AM52.1CAR T cells are effective and specific in a preclinical model of patient-derived organoids (A) sialyl-Tn (STn) expression evaluation using CC49 and AM52.1 mAbs in five patient-derived organoids (PDOs). Scale bars correspond to 100 and 50 μm, as specified. (B) Schematic outlining the experimental design followed to establish the co-culture of the PDOs with the immune cells. (C) Viability of a STn-negative (PDO2) and a STn-positive (PDO5) PDOs upon co-culture with specified CAR T cells at different effector:target (E:T) ratios. Statistical comparison reflects differences at the same E:T ratio between the different organoids. n = 1 healthy donor. (D) Immunofluorescent analysis of cleaved caspase-3 (CC3) expression in the selected PDOs after co-culture with indicated CAR T cells at an E:T ratio of 10:1. Scale bars correspond to 50 and 10 μm, as specified. (E) Viability of PDOs derived from normal gastric mucosa (PDO1) and gastric tumor tissue (PDO2-5) with different levels of STn expression following co-culture with specified CAR T cells. The data correspond to the E:T ratio of 10:1. n = 3 healthy donors. Data are represented as mean ± standard deviation (SD). Statistical significance was determined using paired t test. ∗p ≤ 0.05, ∗∗p ≤ 0.01, ∗∗∗p ≤ 0.001, and ∗∗∗∗p ≤ 0.0001.

Figure 5

AM52.1CAR T cells efficiently control tumor growth in xenograft mouse models (A, E, and I) (A) OV-90, (E) OVCAR-3, and (I) SNU-16. Experimental scheme of the xenograft mouse models established. (B, F, and J) (B) OV-90, (F) OVCAR-3, and (J) SNU-16. Representative images of mice and bioluminescent signals at the indicated time points throughout the experiment. (C, G, and K) (C) OV-90, (G) OVCAR-3, and (K) SNU-16. Quantitative plots showing the bioluminescent signal (p/s) for each mouse over the course of the experiment. (D, H, and L) (D) OV-90, (H) OVCAR-3, and (L) SNU-16. Kaplan-Meier survival curves.
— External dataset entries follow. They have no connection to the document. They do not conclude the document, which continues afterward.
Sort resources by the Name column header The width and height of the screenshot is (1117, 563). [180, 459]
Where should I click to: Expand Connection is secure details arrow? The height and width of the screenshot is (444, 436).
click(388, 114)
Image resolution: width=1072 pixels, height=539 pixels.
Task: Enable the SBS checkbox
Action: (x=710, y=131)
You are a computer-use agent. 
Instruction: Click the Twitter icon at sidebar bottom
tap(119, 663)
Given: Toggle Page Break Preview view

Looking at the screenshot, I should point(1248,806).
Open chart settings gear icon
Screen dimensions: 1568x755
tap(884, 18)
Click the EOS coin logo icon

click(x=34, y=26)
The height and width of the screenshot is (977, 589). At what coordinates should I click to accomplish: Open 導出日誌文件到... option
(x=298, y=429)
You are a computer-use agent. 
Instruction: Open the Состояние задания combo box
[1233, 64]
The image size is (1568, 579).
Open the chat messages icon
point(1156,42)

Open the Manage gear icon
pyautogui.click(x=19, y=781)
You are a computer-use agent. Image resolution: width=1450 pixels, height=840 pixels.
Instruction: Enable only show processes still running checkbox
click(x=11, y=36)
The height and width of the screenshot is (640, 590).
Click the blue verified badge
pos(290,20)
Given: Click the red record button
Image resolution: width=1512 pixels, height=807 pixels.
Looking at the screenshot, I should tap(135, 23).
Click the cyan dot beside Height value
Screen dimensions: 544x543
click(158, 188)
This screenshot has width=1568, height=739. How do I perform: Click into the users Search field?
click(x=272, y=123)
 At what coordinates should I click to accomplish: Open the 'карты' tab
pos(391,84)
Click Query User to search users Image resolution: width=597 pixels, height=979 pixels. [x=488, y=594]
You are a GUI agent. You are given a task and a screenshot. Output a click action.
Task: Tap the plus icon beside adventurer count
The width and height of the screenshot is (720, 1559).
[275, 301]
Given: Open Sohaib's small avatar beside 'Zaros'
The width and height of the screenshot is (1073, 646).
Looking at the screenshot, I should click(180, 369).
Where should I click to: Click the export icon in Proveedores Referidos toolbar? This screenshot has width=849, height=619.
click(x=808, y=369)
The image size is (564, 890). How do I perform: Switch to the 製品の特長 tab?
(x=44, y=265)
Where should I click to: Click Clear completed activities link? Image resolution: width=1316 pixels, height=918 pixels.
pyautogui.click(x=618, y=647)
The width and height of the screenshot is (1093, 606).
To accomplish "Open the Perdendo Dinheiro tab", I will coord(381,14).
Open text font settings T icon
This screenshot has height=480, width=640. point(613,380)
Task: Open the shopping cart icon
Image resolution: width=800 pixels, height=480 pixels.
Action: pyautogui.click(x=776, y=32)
Statistical analysis of survival curves was performed using the log rank (Mantel-Cox) test. ∗p ≤ 0.05 and ∗∗p ≤ 0.01.

Figure 6

AM52.1CAR T cells control complex peritoneal metastases from colorectal cancer patient-derived xenograft model (A) Experimental scheme of the patient-derived xenograft (PDX) model established. (B) Images of two representative anesthetized mice 13 days post-treatment, either untreated or treated with AM52.1CAR T cells. (C) Kaplan-Meier survival curves for the PDX model. (D) Magnetic resonance imaging (MRI) images of three representative mice at week following CAR T cell injection. (E) Quantification of mucinous tissue in untreated mice (n = 4). (F) MRI images of three representative mice at week 2 post-injection of Mock T cells. (G) Quantification of mucinous tissue in Mock T cell-treated mice (n = 6). (H) MRI images of three representative mice at week 2 post-injection of AM52.1CAR T cell-treated mice. (I) Quantification of mucinous tissue in AM52.1CAR T cell-treated mice (n = 6). Statistical analysis of survival curves was performed using the log rank (Mantel-Cox) test. ∗p ≤ 0.05 and ∗∗p ≤ 0.01.